DATASET RECORDS: Begin

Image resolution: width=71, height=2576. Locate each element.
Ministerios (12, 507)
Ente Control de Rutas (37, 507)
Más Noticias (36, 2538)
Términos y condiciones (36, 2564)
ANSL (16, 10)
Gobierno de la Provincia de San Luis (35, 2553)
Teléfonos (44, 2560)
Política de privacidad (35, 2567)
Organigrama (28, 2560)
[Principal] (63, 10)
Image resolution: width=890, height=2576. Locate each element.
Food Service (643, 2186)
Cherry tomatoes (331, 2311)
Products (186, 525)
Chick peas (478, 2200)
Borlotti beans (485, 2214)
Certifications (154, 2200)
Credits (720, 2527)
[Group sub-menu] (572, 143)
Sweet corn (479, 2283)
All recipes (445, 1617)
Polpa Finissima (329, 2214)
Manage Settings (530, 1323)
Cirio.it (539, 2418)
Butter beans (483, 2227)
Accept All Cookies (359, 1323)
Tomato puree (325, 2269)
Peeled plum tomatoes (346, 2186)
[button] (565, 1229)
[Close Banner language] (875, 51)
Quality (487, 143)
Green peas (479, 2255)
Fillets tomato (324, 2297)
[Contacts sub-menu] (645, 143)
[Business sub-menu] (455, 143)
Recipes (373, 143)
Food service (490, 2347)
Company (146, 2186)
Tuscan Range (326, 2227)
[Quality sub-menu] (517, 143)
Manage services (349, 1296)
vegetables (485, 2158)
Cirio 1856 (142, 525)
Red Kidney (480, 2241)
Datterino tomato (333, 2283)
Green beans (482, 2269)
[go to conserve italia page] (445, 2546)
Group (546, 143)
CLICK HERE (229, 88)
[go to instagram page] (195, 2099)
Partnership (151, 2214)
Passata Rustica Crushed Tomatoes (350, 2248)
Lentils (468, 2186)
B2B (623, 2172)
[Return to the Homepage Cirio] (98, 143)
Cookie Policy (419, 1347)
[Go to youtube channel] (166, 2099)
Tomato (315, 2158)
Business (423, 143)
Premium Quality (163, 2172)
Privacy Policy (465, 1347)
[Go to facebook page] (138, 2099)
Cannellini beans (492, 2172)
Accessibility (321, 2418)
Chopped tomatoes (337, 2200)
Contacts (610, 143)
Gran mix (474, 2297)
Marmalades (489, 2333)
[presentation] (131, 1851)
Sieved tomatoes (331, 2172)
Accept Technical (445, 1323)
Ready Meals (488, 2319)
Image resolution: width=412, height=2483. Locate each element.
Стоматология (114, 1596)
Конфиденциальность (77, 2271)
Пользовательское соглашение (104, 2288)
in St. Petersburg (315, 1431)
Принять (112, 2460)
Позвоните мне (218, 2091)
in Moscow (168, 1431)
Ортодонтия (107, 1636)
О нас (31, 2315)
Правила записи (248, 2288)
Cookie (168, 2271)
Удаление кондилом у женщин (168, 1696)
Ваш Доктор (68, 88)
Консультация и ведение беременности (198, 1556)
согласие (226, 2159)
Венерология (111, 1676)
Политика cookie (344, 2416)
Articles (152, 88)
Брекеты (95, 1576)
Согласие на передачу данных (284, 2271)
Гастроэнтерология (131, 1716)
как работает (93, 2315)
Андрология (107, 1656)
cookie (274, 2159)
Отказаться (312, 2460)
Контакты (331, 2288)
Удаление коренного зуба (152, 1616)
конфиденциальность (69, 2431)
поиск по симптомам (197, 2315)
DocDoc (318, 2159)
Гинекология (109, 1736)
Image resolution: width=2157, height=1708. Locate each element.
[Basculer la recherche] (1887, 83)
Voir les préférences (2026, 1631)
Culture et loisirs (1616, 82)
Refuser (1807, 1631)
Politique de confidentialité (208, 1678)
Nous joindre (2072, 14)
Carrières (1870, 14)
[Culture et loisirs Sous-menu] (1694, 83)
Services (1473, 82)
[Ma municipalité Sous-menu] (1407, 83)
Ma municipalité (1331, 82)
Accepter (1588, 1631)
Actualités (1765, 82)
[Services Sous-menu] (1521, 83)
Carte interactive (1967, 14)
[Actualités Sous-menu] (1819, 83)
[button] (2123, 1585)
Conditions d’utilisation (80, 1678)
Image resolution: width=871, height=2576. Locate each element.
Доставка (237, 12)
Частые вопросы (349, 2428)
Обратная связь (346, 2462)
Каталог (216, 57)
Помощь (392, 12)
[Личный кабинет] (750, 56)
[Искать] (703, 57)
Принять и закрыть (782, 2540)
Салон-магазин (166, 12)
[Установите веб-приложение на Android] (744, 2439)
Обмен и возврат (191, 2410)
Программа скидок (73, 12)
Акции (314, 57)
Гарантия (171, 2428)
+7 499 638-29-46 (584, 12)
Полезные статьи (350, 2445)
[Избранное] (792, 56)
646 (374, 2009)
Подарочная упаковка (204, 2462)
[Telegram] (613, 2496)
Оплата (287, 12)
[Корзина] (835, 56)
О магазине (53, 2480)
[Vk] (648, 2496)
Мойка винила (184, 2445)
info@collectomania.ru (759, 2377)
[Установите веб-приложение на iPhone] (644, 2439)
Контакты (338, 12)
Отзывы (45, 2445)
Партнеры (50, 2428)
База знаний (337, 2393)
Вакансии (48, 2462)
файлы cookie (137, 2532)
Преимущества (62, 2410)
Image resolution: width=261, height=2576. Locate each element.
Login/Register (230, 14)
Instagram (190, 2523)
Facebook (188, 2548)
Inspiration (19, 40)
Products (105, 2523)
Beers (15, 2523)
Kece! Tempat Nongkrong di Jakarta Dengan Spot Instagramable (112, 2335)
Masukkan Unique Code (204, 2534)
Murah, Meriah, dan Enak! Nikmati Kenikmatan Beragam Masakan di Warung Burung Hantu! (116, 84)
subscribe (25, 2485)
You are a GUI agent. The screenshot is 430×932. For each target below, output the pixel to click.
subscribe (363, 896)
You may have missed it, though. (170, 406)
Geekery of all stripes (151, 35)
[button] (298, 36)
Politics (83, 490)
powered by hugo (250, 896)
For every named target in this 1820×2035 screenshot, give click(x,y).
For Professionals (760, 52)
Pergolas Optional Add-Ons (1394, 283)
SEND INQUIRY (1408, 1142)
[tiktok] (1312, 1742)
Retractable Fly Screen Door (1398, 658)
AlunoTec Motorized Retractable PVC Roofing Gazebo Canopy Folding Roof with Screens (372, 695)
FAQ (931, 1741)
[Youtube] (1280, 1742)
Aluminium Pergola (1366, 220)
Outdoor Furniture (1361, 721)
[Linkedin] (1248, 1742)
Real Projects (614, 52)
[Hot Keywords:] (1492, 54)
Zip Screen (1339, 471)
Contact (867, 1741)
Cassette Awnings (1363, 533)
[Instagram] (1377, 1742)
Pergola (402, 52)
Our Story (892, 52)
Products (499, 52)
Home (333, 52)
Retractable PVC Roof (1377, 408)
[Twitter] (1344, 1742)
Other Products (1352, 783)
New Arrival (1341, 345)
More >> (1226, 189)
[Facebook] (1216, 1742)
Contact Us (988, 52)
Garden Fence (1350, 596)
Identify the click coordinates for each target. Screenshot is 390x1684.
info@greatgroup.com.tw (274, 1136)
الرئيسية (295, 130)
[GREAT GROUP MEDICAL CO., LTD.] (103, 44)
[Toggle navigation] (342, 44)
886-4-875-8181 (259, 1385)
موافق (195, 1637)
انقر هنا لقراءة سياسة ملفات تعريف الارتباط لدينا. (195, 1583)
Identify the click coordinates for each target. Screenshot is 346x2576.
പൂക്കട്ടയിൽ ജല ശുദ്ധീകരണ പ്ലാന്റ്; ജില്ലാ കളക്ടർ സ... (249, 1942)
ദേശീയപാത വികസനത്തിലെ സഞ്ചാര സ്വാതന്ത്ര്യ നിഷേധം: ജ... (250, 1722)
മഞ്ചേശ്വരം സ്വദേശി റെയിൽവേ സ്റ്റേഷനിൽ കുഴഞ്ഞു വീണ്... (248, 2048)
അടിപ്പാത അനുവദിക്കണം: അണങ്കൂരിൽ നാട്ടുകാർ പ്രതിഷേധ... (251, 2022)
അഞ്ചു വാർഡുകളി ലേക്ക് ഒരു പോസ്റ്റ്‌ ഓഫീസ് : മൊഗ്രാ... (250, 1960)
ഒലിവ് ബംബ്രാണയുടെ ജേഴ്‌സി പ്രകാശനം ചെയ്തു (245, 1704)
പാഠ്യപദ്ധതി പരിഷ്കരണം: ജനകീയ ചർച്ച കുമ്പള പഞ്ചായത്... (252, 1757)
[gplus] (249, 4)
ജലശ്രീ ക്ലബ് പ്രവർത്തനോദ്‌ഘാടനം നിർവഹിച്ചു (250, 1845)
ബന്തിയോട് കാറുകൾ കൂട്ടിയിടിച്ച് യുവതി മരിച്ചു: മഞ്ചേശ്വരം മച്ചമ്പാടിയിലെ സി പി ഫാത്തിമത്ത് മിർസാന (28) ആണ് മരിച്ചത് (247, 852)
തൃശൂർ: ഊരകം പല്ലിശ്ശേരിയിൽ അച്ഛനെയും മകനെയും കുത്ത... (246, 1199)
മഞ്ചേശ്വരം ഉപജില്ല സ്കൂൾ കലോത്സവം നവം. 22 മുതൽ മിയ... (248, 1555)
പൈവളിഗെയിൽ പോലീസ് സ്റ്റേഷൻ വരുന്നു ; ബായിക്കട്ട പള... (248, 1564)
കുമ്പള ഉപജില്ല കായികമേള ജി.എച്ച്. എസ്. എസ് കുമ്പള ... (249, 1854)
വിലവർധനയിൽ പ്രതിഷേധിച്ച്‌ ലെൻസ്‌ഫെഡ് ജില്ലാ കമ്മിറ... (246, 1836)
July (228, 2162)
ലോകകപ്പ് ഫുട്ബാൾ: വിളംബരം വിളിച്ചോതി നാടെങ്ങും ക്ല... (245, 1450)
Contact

DATASET RECORDS: End

Nothing but the lines from the one containing "കുമ്പള ഉപജില്ല കായികമേള" to the end of the material should be printed, each exactly as written.

ANSWER BOX
കുമ്പള ഉപജില്ല കായികമേള ജി.എച്ച്. എസ്. എസ് കുമ്പള ... (249, 1854)
വിലവർധനയിൽ പ്രതിഷേധിച്ച്‌ ലെൻസ്‌ഫെഡ് ജില്ലാ കമ്മിറ... (246, 1836)
July (228, 2162)
ലോകകപ്പ് ഫുട്ബാൾ: വിളംബരം വിളിച്ചോതി നാടെങ്ങും ക്ല... (245, 1450)
Contact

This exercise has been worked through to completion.